In prokaryotes (bacteria and archaea), genes are typically continuous stretches of coding sequence, so finding the longest ORF in a region reliably identifies the gene. Eukaryotic genes are more complex. Most are split into coding segments called exons, separated by non-coding stretches called introns. The cell transcribes the entire gene into RNA, then splices out the introns before translation.

This means that if you run a simple ORF search on raw eukaryotic genomic DNA, you will often fail to find the full coding sequence. Introns introduce stop codons that break up what is actually a single gene into multiple small, seemingly unrelated ORFs. For eukaryotic genomes, the most reliable approach is to search for ORFs in mRNA or cDNA sequences, where introns have already been removed. If you only have genomic DNA, you need gene prediction software that models exon-intron boundaries rather than a simple ORF scanner.

Gene Prediction Tools for Whole Genomes

When you’re annotating an entire genome rather than examining a single sequence, dedicated gene prediction programs are far more powerful than a basic ORF finder. For prokaryotic genomes, tools like Prodigal and Balrog identify protein-coding genes by learning statistical patterns from thousands of known bacterial genomes. Annotation pipelines such as PROKKA and NCBI’s PGAP go further, combining ORF detection with functional annotation and comparison to known protein databases.

For eukaryotic transcripts, TransDecoder is designed to predict coding regions within assembled RNA sequences, making it a common choice for transcriptome analysis. These tools incorporate information beyond just start and stop codons: they evaluate codon usage patterns, the statistical likelihood that a stretch of sequence codes for protein, and homology to known genes.

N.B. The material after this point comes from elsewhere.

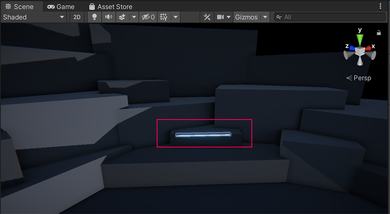Toggle scene audio with the speaker icon
The width and height of the screenshot is (390, 214).
coord(108,17)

Confirming That an ORF Is Real

Finding an ORF in a sequence does not prove a protein is actually made from it. Several lines of evidence strengthen the case. The most straightforward is a BLAST search: if your predicted protein closely matches a characterized protein in another species, it is almost certainly real. Codon usage analysis adds another layer. Real genes tend to use certain synonymous codons more frequently than others, matching patterns seen in highly expressed genes of the same organism. Random ORFs do not show this bias.

For small ORFs, where false positives are especially common, ribosome profiling data can confirm that ribosomes physically occupy the sequence during translation. Conservation across species is another strong signal. If the same ORF appears in the equivalent position across multiple related genomes, natural selection is likely preserving it because it produces a functional product.